The Pursuit of Happiness

How economic liberty creates personal fulfillment

One of the pleasures of living in America is getting to argue about rights—what they are, who has them, and how to define them. In the last week, we've all had a rousing time debating the right to keep and bear arms. Americans can hardly talk about political issues without invoking these fundamental prerogatives.

Other countries may have a similar inclination to quarrel over whether people have a legitimate claim to religious freedom, a fair trial, health care, or housing. The right to life and the right to liberty, on the other hand, are common assumptions around the world. But only America was founded on a right that, even today, sounds eccentric: the right to the pursuit of happiness.

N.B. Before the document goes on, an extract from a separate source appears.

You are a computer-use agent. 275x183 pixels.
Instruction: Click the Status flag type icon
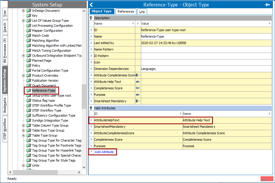pos(29,100)
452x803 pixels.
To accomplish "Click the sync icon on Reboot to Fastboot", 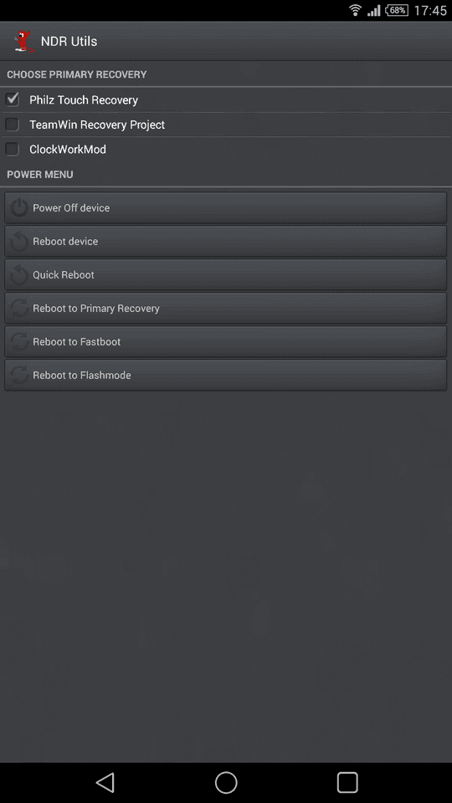I will pos(19,341).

The delegates in Philadelphia who approved the Declaration of Independence had a long list of complaints about King George III. They excoriated him for maintaining a standing army, dissolving elected assemblies, imposing taxes without the consent of the taxpayers, and sending out "swarms of officers to harass our people, and eat out their substance."

Those are all specific, tangible abuses understandable to anyone. But the idea that the king was somehow interfering with Americans' propensity to chase after bliss was a novel one at the time. No more. One of the notable changes in the world in recent decades is the spread of freedom, including the freedom of each person to pursue happiness as he or she conceives it.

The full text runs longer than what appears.